| Given text |
————————
Looking forward to the article about Pigmen too!


----------



## easl (Mar 10, 2017)

Great article! As a subscriber, I say your contributions continue to impress. Well worth the dollar per.


----------



## Morrus (Mar 10, 2017)

Why, thank you sir!


Sent from my iPhone using EN World mobile app


----------



## easl (Mar 14, 2017)

Just spotted two errors in the example calculation (at least I think they're errors)

#1: 133 days = 4.4 months, not 2.2 months.
#2: Livestock is a restricted good, so profit should be 28%, not 14%

Running a couple of sample calculations, some initial observations:

Your costs and profits will be the same doing 1 5-parsec trip or 5 1-parsec trips with the same type and amount of cargo. 
It's really hard to make a profit using a Class 1 ship.  For example, you could load weapons into the Class 1 courier given in the base book AND if you had a pilot that boosted the FTL to 3 (lowering travel time to 49 days/parsec), you will still lose money on every trip.
————————
| Data extract |
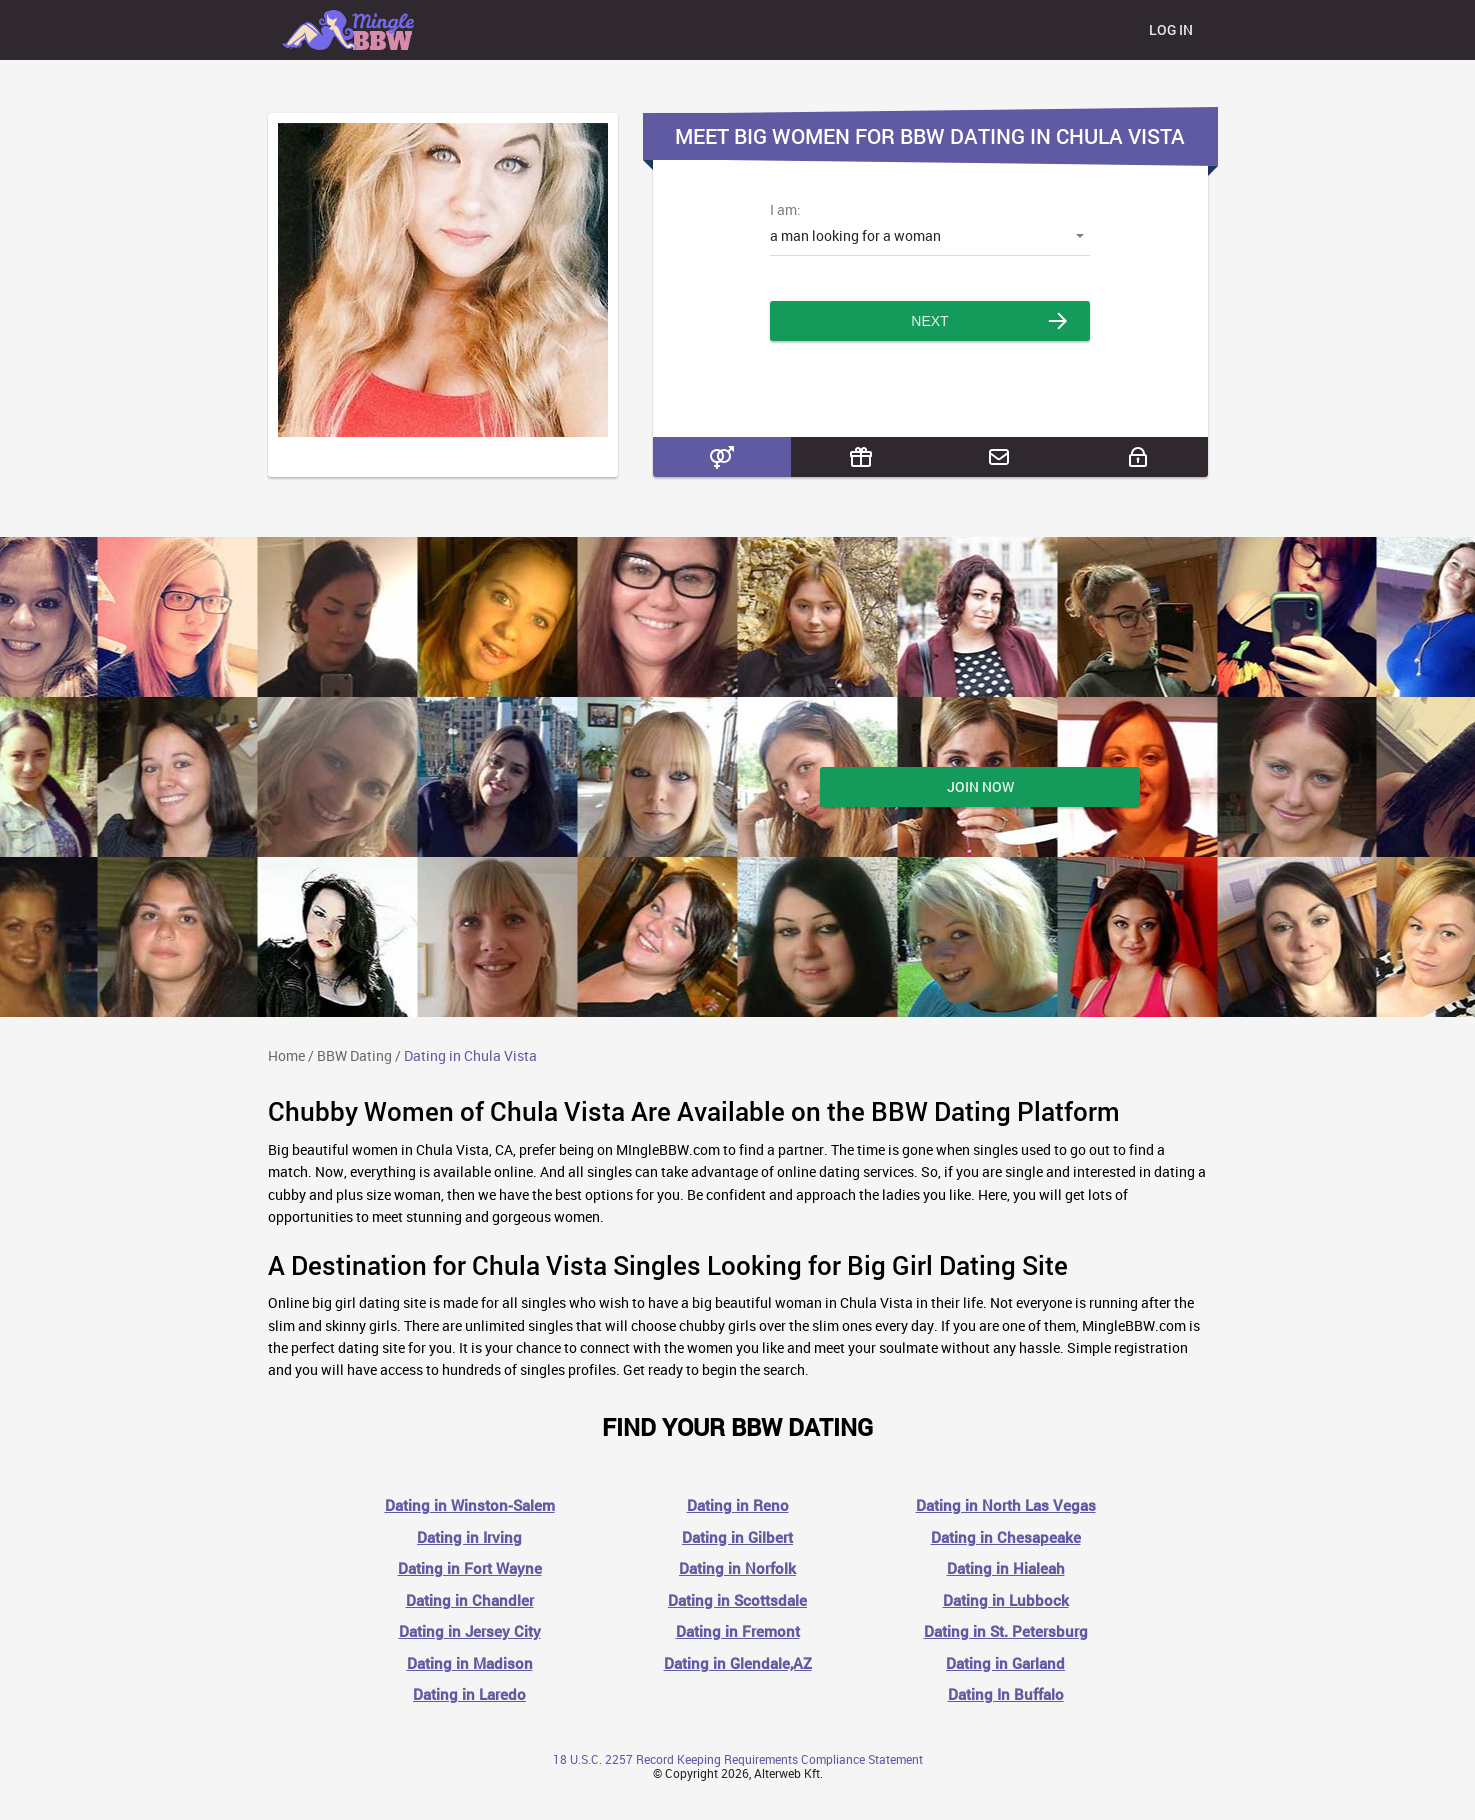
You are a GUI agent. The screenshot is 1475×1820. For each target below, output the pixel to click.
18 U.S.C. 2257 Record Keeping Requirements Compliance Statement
————————
| Short task 1 |
In the forum thread, why does easl say the profit in the example calculation should be 28% rather than 14%?
| Short task 2 |
Carry on with the forum thread from the point where it stops.
The data comes from a different source than the forum thread.

| Expected output 1 |
Because livestock is a restricted good.

| Expected output 2 |
Profit margins for small ships (even class 2 and 3) will be in the range of $thousands per month.  Because of this, I would recommend GMs use the "1 MCr = 1,000 Cr" rate, because there ain't no way your PC crew in their class 2 freighter is going to be able to afford a mortgage using the larger conversion number...at least, not trading.  Even in this case, the math of trading doesn't really match up with mortgage costs. For instance, the Murphy example of carrying 50 CU of livestock, properly calculated, gives a profit margin of about $1800 Cr/month.  The mortgage on that ship would be 22,000 Cr/month. Even filling the Murphy's 161-CU hold with cows only gets you to 7,400 CR/month net profit. 
Remember the Hauler gets +20% CU cargo space.  That's really valuable.  Especially if it's secreted and you don't mind carrying illegal or restricted cargo without a permit.


----------



## Morrus (Mar 14, 2017)

Some useful observations there, [MENTION=6856073]easl[/MENTION]. I do have some thoughts on them! You may be right, and it may need a little tweaking, but I wanted to add some extra food for thought. In order --

1. Sure. You could model in some extra complexity there. I'm not convinced it would add to the game, but it's worth exploring!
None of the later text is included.